2i2c-org / infrastructure

Infrastructure for configuring and deploying our community JupyterHubs.
https://infrastructure.2i2c.org
BSD 3-Clause "New" or "Revised" License
103 stars 62 forks source link

[Request deployment] New Hub -- Indian Ocean Hackweek 2023 #2821

Closed colliand closed 1 year ago

colliand commented 1 year ago

The GitHub handle of the community representative

eeholmes (EDIT: fixed typo)

Hub important dates

Hub Authentication Type

GitHub (e.g., @mygithubhandle)

First Hub Administrators

@eeholmes

[GitHub Auth only] How would you like to manage your users?

Allowing members of a specific GitHub organization (EDIT: specific team, see below)

[GitHub Teams Auth only] Profile restriction based on team membership

EDIT: https://github.com/orgs/Hackweek-ITCOocean/teams/itcoocean-hackweek-2023

Hub logo image URL

EDIT: https://user-images.githubusercontent.com/2545978/253672085-ec5ca6fb-147b-4fcd-87f1-431108b62558.png

Looks like:

Hub logo website URL

https://incois.gov.in/ITCOocean/index.jsp

Hub user image GitHub repository

pending

Hub user image tag and name

pending

Extra features you would like to enable

(Optional) Preferred cloud provider

AWS

(Optional) Preferred cloud region

us-west-2 (shared 2i2c cluster: 2i2c-aws-us)

(Optional) Billing and Cloud account

None

Other relevant information to the features above

Research hub on a shared cluster (likely hosted in AWS us-west-2). Additional details are being gathered through async g-doc running notes with @eeholmes. Thanks in advance to @jmunroe for assistance with this while @colliand is away on vacation.

This hub will run from early August through mid-October.

When filling in operated by, funded by, etc fields (https://github.com/2i2c-org/infrastructure/issues/2821#issuecomment-1636388679):

"Openscapes" should be "ITCOocean" with link to https://incois.gov.in/ITCOocean/index.jsp

Funded by: Should be "ITCOocean Hackweek Team" with no url (EDIT: Should be ESIP instead)

Tasks to deploy the hub

github-actions[bot] commented 1 year ago

Hey @eeholme and @colliand! 👋 I noticed there is still pending information about the new hub deployment. Can you please help us fill it in?

The information pieces still missing, are: - hub logo image url
- hub logo website url
- hub user image github repository
- hub user image tag and name
- extra features you would like to enable

Details about each of them can be found in the top comment.
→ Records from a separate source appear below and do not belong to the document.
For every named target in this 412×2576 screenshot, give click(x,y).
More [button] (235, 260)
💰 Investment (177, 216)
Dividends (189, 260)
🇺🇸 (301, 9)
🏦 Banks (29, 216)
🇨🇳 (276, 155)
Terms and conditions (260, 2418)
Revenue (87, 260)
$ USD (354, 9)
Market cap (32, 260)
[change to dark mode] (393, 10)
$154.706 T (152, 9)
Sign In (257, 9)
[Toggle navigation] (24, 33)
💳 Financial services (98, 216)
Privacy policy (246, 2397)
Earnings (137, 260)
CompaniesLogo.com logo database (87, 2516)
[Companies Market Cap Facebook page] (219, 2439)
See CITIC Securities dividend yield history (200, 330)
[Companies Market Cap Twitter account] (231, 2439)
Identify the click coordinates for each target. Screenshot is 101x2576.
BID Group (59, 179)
But if you have questions about any of them, please ping the 2i2c/engineering team and they will help you.

After the form in the top comment is filled in, an engineer will be assigned and will start deploying the new hub 🚀. Thank you!

eeholmes commented 1 year ago

A few corrections

The GitHub handle of the community representative

eeholmes was missing "s"

Hub important dates

  • Target Start Date: 2023-08 -01 (likely not possible until a bit later given current work load)
  • Required Start Date: 2023--08-08
  • Important dates for usage: 2023-09-10 through 2023-09-22. This is when the Hackathon will take place.

Hub Authentication Type

GitHub (e.g., @MyGitHubHandle)

First Hub Administrators

@eeholmes

Not all GitHub organization members. I would like hub access restricted to this team on the organization https://github.com/orgs/Hackweek-ITCOocean/teams/itcoocean-hackweek-2023

[GitHub Auth only] How would you like to manage your users?
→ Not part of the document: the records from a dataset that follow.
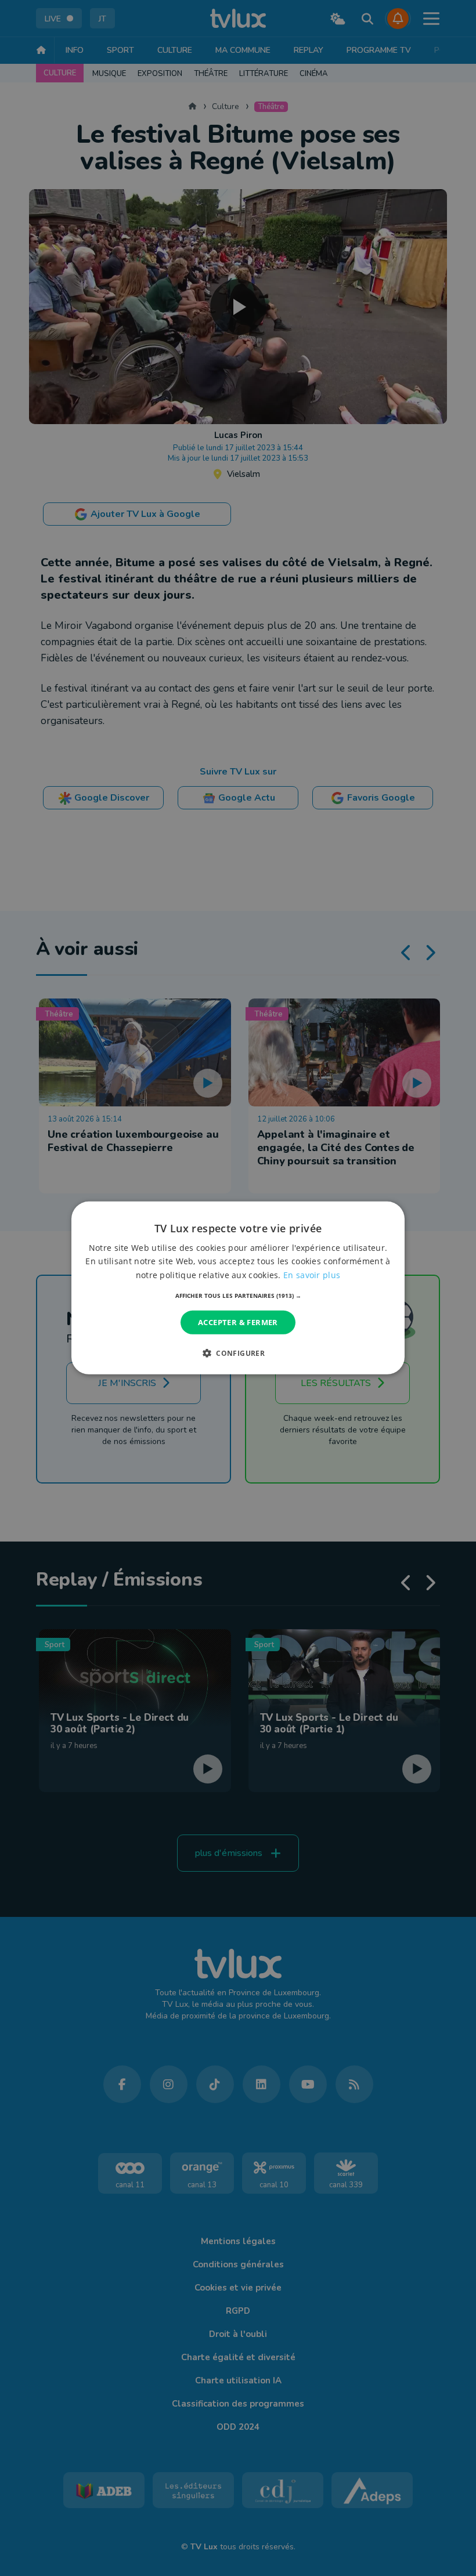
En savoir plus (311, 1274)
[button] (238, 1295)
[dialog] (238, 1288)
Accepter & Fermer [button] (238, 1322)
Allowing members of a specific GitHub organization Only members of the itcoocean-hackweek-2023 team

[GitHub Teams Auth only] Profile restriction based on team membership

Yes, this team https://github.com/orgs/Hackweek-ITCOocean/teams/itcoocean-hackweek-2023

Hub logo image URL

incois-logo

Hub logo website URL

https://incois.gov.in/ITCOocean/index.jsp

Hub user image GitHub repository

pending

Hub user image tag and name

pending

Extra features you would like to enable

  • [ ] Dedicated Kubernetes cluster
  • [ ] Scalable Dask Cluster

(Optional) Preferred cloud provider

None

(Optional) Preferred cloud region

us-west-2

(Optional) Billing and Cloud account

None

Other relevant information to the features above

Research hub on a shared cluster (likely hosted in AWS us-west-2). Additional details are being gathered through async g-doc running notes with @eeholmes. Thanks in advance to @jmunroe for assistance with this while @colliand is away on vacation.
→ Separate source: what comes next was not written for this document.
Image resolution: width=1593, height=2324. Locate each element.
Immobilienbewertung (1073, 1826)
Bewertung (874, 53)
This hub will run from early August through mid-October.

Tasks to deploy the hub

  • [ ] 1. Deploy information filled in above
  • [ ] 2. Engineer who will deploy the hub is assigned
  • [ ] 3. If using GitHub Orgs/Teams Auth, Engineer is given Owner rights to the org to set this up.
  • [ ] 4. Initial Hub deployment PR
  • [ ] 5. Administrators able to log on -> Hub now in steady-state
eeholmes commented 1 year ago

Re landing page for hub. If it will look similar to the Openscapes hub,

image

"Openscapes" should be "ITCOocean" with link to https://incois.gov.in/ITCOocean/index.jsp

Funded by: Should be "ITCOocean Hackweek Team" with no url

colliand commented 1 year ago

Thanks @eeholmes!

eeholmes commented 1 year ago

@colliand I am working on the hub image questions. I need to update our Python image and build our R image.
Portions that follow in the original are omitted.